To further enhance machinability, a high-sulfur variant of DIN 1.2311 is available in the market. This modified version significantly reduces cutting resistance and extends tool life while maintaining original performance characteristics.

• Excellent Machinability: Even in pre-hardened state, DIN 1.2311 remains easy to cut, drill and mill, reducing mold manufacturing difficulty and costs.
• Superior Polishability: With proper polishing, mirror-like surface finishes can be achieved, meeting high surface quality requirements for plastic products.
• Good Weldability: The steel's welding characteristics facilitate mold repairs and modifications, extending service life.
• Pre-hardened Supply Condition: Typically supplied at 240-280 BHN, eliminating heat treatment requirements and shortening mold production cycles.
• Uniform Hardness Distribution: Maintains consistent hardness across large cross-sections, ensuring stable mold performance.
• Good Wear Resistance: The pre-hardened condition provides sufficient wear resistance for most plastic mold applications.
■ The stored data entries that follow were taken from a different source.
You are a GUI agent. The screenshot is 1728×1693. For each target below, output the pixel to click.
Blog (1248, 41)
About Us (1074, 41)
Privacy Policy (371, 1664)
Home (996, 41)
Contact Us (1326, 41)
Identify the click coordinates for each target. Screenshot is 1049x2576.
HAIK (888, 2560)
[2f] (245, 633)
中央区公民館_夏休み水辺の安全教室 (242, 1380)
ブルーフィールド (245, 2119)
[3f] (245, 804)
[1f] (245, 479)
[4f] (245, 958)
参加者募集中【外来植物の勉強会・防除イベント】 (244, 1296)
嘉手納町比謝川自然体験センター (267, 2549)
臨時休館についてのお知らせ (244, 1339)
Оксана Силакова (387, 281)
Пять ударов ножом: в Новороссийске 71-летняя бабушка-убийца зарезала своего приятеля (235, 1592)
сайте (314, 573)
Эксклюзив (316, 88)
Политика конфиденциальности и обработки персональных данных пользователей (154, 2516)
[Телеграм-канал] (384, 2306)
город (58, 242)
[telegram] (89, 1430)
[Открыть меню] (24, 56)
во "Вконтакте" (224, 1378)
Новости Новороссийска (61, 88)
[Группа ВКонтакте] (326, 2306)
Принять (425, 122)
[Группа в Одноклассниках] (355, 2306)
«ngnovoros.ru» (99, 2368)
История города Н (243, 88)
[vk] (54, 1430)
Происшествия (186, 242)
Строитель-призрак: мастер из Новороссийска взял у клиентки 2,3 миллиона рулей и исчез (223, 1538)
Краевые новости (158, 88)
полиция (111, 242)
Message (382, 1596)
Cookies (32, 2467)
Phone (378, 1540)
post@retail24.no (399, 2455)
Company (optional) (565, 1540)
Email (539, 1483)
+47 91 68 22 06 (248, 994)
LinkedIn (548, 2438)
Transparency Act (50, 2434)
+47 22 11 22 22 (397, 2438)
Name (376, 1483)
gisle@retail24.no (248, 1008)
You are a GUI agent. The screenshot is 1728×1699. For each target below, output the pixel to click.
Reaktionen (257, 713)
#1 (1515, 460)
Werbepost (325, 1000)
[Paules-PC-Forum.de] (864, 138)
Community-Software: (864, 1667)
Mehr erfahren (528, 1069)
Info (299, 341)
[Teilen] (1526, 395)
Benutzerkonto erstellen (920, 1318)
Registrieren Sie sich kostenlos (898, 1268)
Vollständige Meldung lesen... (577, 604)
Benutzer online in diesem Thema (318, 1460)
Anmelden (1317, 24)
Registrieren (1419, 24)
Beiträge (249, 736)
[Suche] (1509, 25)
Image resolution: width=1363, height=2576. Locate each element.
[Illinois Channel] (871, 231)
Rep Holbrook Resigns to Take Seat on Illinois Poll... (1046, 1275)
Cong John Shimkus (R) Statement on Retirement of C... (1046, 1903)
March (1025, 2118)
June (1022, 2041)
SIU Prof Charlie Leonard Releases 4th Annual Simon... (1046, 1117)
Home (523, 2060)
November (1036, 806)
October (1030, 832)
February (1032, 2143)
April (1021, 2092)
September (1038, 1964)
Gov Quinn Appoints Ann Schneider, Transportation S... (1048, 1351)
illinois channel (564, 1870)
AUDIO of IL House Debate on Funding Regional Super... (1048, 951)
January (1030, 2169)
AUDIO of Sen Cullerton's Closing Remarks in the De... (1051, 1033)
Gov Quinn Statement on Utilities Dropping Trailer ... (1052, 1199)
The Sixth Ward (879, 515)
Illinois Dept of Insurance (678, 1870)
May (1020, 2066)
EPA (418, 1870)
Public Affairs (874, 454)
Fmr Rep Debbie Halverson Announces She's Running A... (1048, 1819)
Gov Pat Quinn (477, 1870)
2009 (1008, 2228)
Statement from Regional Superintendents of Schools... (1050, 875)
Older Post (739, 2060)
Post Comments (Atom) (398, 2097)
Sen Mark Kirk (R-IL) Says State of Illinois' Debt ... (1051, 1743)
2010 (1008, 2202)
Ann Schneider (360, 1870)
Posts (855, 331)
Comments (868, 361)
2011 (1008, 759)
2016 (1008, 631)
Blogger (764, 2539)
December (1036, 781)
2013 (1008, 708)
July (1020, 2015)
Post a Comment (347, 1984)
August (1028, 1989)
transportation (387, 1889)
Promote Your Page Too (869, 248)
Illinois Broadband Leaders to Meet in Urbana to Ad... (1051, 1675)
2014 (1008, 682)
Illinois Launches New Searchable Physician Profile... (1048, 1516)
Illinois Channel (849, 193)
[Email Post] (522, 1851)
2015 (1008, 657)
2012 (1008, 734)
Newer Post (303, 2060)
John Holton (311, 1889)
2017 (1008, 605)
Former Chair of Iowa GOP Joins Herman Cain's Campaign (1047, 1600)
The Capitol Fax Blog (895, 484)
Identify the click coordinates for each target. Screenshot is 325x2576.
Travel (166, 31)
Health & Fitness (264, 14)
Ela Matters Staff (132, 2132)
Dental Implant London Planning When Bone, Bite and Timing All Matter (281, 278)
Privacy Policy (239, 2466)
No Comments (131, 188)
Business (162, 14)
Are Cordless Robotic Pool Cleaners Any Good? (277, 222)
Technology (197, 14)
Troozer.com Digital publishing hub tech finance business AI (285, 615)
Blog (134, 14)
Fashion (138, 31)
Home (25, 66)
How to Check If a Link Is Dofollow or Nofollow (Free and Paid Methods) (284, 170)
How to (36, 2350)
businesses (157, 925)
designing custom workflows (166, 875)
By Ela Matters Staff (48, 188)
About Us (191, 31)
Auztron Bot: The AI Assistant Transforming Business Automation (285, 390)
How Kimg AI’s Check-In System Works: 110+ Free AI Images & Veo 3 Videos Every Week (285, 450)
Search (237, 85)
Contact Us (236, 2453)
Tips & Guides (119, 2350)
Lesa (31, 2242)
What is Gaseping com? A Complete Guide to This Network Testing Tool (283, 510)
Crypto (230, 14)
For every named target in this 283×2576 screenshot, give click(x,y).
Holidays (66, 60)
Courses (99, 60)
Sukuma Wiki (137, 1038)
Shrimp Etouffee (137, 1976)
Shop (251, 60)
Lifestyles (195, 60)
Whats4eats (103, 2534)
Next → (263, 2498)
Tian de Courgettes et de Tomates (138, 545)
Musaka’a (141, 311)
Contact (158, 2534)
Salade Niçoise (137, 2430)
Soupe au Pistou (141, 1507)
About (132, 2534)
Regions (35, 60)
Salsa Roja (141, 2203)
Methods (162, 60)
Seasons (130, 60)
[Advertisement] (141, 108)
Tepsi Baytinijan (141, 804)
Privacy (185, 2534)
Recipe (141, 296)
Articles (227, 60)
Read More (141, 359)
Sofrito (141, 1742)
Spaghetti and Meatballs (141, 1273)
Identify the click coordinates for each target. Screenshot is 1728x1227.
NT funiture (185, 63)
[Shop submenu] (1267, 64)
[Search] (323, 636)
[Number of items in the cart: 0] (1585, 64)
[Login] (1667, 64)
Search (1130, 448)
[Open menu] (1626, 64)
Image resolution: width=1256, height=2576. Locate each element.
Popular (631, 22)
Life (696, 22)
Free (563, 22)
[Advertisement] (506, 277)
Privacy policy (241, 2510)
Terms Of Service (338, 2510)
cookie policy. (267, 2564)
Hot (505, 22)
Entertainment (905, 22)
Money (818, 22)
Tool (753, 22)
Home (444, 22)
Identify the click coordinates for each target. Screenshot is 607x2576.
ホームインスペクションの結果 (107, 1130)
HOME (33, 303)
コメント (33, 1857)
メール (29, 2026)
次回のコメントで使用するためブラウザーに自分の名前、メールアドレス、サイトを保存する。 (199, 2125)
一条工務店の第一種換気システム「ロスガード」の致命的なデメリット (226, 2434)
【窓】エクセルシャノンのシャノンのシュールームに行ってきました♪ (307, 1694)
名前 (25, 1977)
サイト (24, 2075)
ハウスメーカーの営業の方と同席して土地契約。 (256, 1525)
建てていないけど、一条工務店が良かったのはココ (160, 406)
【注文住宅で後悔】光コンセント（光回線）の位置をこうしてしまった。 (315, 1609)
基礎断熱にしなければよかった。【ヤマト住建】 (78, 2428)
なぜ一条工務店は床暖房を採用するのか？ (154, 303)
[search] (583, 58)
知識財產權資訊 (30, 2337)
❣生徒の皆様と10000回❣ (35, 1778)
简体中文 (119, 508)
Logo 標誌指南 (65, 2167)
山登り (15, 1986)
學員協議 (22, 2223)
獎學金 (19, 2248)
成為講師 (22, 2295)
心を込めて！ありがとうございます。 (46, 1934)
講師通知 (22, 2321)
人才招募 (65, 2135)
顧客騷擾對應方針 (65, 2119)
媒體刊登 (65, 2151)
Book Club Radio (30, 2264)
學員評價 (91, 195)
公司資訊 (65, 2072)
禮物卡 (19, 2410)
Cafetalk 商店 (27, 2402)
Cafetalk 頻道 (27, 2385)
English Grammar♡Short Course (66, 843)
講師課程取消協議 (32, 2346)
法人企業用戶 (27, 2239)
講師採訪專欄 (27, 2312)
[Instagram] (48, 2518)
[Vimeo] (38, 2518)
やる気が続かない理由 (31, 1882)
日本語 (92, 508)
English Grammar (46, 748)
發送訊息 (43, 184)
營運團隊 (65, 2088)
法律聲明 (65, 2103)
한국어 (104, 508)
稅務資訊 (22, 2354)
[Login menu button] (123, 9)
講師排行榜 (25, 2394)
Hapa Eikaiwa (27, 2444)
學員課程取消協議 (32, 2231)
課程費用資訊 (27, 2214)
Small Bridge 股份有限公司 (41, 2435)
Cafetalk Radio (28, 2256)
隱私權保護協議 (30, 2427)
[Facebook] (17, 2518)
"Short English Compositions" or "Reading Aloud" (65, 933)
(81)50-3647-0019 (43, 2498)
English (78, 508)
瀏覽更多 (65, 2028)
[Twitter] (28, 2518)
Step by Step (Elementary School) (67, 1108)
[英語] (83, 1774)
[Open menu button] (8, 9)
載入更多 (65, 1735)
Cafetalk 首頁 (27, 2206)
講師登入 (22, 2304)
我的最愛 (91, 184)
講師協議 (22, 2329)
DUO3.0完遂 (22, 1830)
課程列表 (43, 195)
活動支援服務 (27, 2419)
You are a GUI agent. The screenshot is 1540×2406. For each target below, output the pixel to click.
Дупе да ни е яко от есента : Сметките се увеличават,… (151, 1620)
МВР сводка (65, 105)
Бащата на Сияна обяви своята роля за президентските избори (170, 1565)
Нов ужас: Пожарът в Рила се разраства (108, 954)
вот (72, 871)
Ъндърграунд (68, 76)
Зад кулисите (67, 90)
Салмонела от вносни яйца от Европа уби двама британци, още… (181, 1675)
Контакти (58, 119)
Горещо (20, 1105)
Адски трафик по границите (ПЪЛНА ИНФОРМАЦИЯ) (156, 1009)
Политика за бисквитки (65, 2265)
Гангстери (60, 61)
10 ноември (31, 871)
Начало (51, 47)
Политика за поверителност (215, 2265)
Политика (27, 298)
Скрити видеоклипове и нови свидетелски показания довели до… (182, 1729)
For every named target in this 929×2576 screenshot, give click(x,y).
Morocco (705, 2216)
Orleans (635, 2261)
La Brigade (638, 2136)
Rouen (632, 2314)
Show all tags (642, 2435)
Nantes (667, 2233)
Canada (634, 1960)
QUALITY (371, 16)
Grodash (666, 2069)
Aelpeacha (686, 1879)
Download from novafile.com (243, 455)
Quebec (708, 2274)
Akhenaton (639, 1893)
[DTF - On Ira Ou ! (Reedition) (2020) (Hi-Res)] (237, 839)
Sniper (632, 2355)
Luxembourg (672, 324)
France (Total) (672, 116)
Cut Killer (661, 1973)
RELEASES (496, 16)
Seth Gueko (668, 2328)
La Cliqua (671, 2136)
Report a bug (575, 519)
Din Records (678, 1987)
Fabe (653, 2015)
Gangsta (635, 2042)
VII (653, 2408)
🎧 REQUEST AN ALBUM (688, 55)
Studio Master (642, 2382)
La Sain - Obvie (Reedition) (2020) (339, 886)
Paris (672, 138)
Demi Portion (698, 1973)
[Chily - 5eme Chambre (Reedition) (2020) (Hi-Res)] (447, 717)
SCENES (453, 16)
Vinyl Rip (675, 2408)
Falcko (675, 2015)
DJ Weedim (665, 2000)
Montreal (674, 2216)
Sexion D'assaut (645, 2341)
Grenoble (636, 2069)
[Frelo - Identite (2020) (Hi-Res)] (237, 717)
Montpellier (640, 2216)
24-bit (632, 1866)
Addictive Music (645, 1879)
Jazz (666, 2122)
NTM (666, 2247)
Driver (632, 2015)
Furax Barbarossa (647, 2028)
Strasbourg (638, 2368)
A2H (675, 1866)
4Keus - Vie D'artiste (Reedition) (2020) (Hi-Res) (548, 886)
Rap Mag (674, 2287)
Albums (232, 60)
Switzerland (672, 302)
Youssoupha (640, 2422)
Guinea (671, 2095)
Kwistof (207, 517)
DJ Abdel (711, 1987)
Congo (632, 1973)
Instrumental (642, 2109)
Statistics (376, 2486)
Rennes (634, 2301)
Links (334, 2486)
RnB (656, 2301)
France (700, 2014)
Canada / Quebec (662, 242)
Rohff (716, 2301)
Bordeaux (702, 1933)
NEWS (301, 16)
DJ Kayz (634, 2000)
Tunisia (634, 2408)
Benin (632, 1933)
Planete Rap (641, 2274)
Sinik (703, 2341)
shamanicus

The typical chemical composition of DIN 1.2311 includes:

• Carbon (C): 0.35 - 0.45%
• Silicon (Si): 0.20 - 0.40%
• Manganese (Mn): 1.30 - 1.60%
• Chromium (Cr): 1.80 - 2.10%
• Molybdenum (Mo): 0.15 - 0.25%
• Sulfur (S): ≤ 0.03% (standard), 0.05-0.10% (free-cutting variant)
• Phosphorus (P): ≤ 0.03%

Due to its outstanding properties, DIN 1.2311 (P20) is widely used in various plastic mold manufacturing applications including:

• Injection molds for plastic products such as automotive components, household appliances and electronic product housings
• Die-casting molds for non-ferrous metal products like zinc and aluminum alloy castings
• Extrusion molds for plastic profiles including pipes and special-shaped materials
• Mold bases providing structural support and rigidity
• Mold cores determining product shape and dimensions
• Pressure plates and backing plates for mold support and fixation
• Shoe lasts for footwear manufacturing
• High-pressure die-casting molds
• Receiver sleeves connecting molds to injection machines

While typically supplied pre-hardened, additional heat treatments may be required for specific applications:

• Carburizing: For higher surface hardness, heat in carburizing medium at 871-899°C (1600-1650°F), followed by quenching at 816-871°C (1500-1600°F) with 15-minute holding time and oil quenching.
• Quenching: Uniform heating to 820-840°C followed by oil cooling.
• Forging: Slow heating for uniform temperature distribution. Start forging at 1050°C, never below 930°C, followed by slow cooling.
• Stabilization: For stress relief before finishing, heat to 460-500°C with sufficient holding time followed by air cooling.
• Annealing: Uniform heating to 770-790°C with sufficient holding time followed by slow furnace cooling.
• Tempering: Uniform heating to tempering temperature with minimum 1 hour holding time per 25mm thickness followed by air cooling.

DIN 1.2311 can be welded using conventional methods. Proper cleaning of welding areas and selection of appropriate electrodes and techniques are essential. Post-weld tempering is recommended to relieve stresses and improve joint performance.

When selecting DIN 1.2311 (P20), consider:

• Plastic product type and performance requirements
• Mold size and complexity
• Production volume
• Budget constraints

DIN 1.2311 offers excellent machinability, polishability and weldability in pre-hardened condition, making it a versatile choice for plastic mold manufacturing. Understanding its properties and treatment options enables optimal material selection for enhanced mold performance and longevity, ultimately improving plastic product quality and production efficiency.